De Raad stelt vast dat de matiging door gedaagde van het teruggevorderde bedrag met 10% is geschied om gedaagde moverende redenen. In dit verband merkt de Raad op dat de uitspraken van de Raad van 18 december 2001, RSV 2002/40 en van 7 juni 2000, USZ 2000/202, die de rechtbank ter verklaring van (haar instemming met) de matiging heeft vermeld, daarvoor geen grondslag bieden, nu deze uitspraken betrekking hebben op de periode, gelegen vóór 1 augustus 1996, waarin de terugvordering in onder meer de WAO berustte op een discretionaire bevoegdheid. De Raad ziet voorts geen gronden voor verdergaande matiging van het teruggevorderde bedrag, met name niet op grond van de aanwezigheid van een dringende reden, dan wel de 6-maandenjurisprudentie of het 6-maandenbeleid van gedaagde.
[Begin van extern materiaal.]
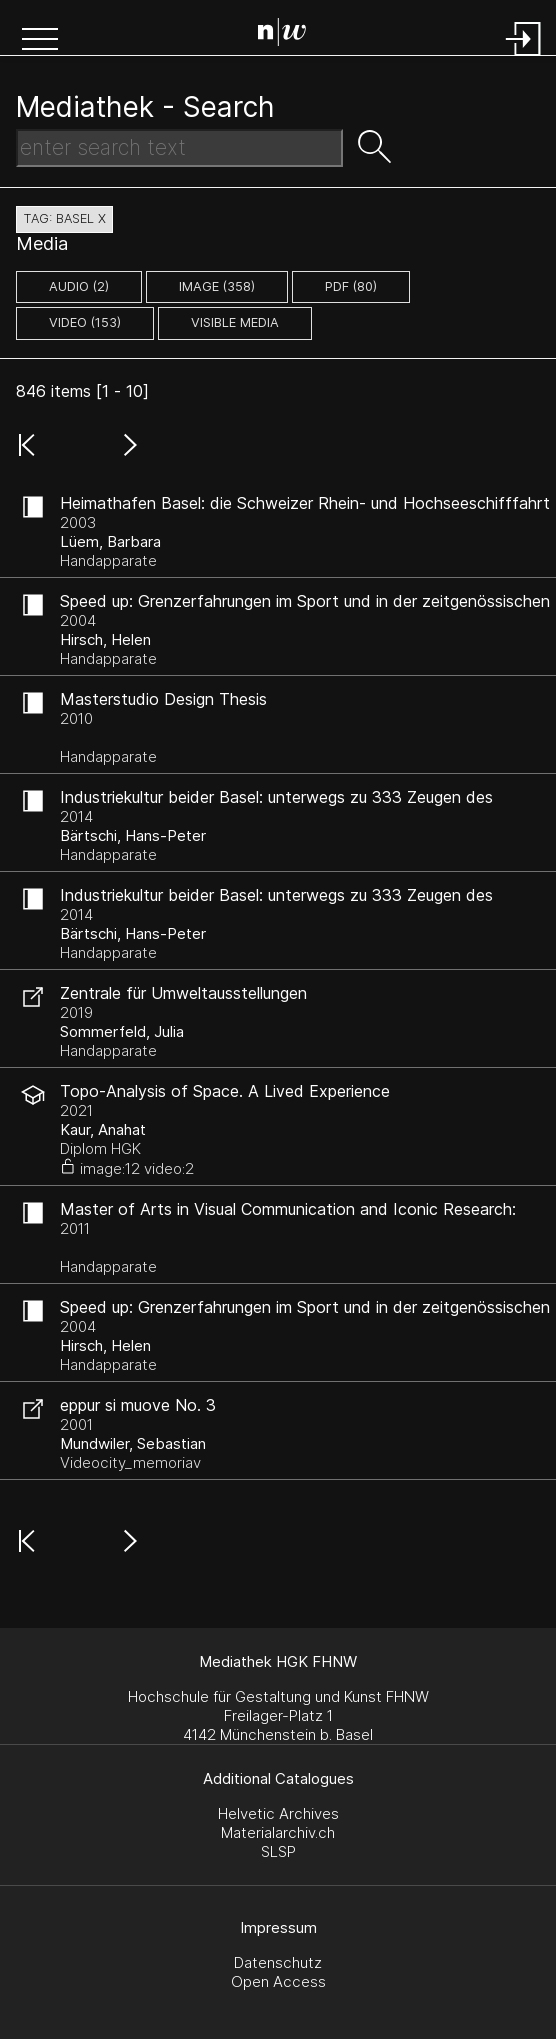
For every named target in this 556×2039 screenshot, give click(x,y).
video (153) (85, 322)
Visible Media (235, 322)
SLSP (278, 1851)
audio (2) (79, 286)
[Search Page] (282, 35)
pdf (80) (351, 286)
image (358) (217, 286)
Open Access (278, 1981)
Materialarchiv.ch (278, 1832)
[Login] (524, 57)
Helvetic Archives (278, 1813)
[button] (40, 41)
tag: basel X (64, 218)
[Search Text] (179, 148)
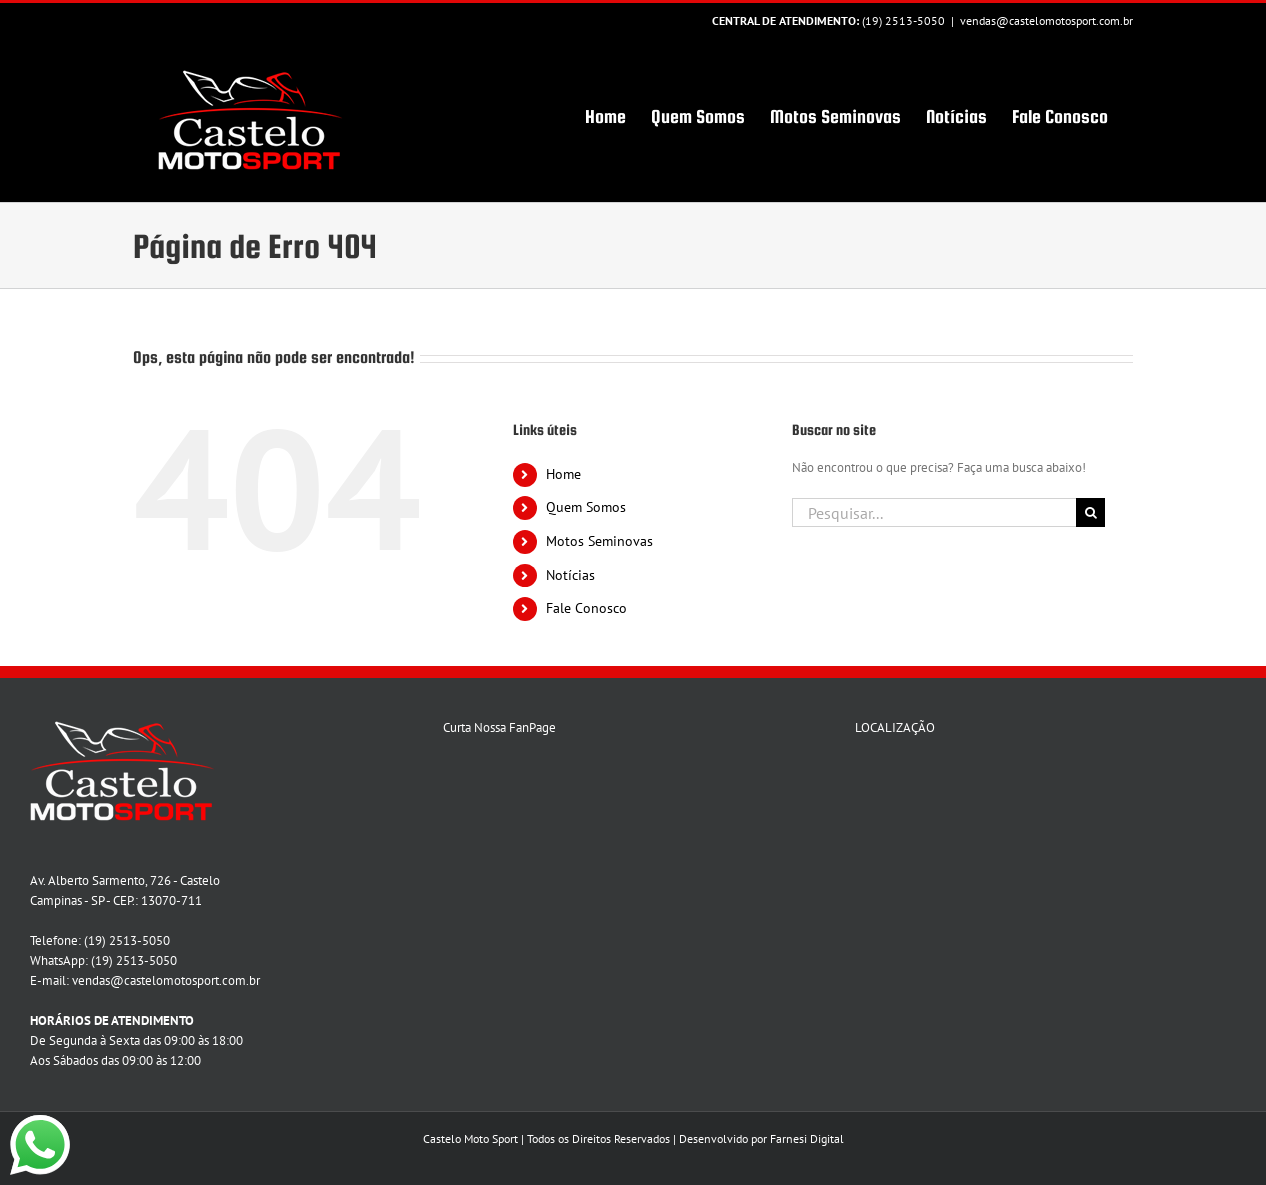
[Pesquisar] (1090, 512)
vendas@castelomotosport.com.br (1046, 20)
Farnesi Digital (807, 1138)
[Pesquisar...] (934, 512)
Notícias (570, 575)
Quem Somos (586, 507)
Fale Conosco (586, 608)
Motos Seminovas (599, 541)
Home (563, 474)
Met betrekking tot de dringende reden heeft de rechtbank reeds met juistheid overwogen dat het daarbij moet gaan om incidentele gevallen, waarin iets bijzonders en uitzonderlijks aan de hand is en voor de betrokkene onaanvaardbare consequenties optreden. Daarvan acht de Raad evenmin als de rechtbank gebleken. Ook ziet de Raad in dit kader geen aanleiding voor nadere toetsing aan algemene rechtsbeginselen en beginselen van behoorlijk bestuur.
Ten aanzien van de 6-maandenjurisprudentie wijst de Raad er op dat deze jurisprudentie betrekking heeft op de wet zoals die luidde vóór 1 augustus 1996 en derhalve voor de periode thans in geding niet meer van belang is. Wat het 6-maandenbeleid van gedaagde betreft laat de Raad daar wat er van dit beleid zij, nu appellante er in elk geval geen aanspraken aan kan ontlenen aangezien zij niet voldoet aan de door gedaagde in dit verband gehanteerde voorwaarde dat zij vóór 1 augustus 1998 het eerste signaal aan gedaagde over de door haar verrichte arbeid en het daarmee verdiende inkomen gegeven heeft. Appellante heeft weliswaar gesteld reeds vóór deze datum aan gedaagde telefonisch van de arbeid mededeling te hebben gedaan, maar van een dergelijke mededeling acht de Raad onvoldoende gebleken, nu gedaagde in het dossier geen schriftelijke aantekening van een gesprek heeft aangetroffen en appellante er geen verdere bijzonderheden over heeft kunnen verstrekken, zoals de precieze datum van het gesprek en de persoon met wie zij gesproken heeft. Ook uit een door appellante ingevuld formulier met vragen van de verzekeringsarts T.J.G.J. Wentink is geen melding daterend van vóór 1 augustus 1998 af te leiden. Weliswaar heeft appellante op dit formulier mededeling gedaan van haar werk en heeft zij de datum 12 april 1998 vermeld als datum van invulling van het formulier, maar uit de overige op het formulier voorkomende data, te weten de datum waarop het formulier aan appellante is toegestuurd, de datum van ontvangst door Cadans en de datum van kennisneming door de arts Wentink blijkt genoegzaam dat het hier een verschrijving betreft, in die zin dat zij 1998 in plaats van 1999 heeft geschreven.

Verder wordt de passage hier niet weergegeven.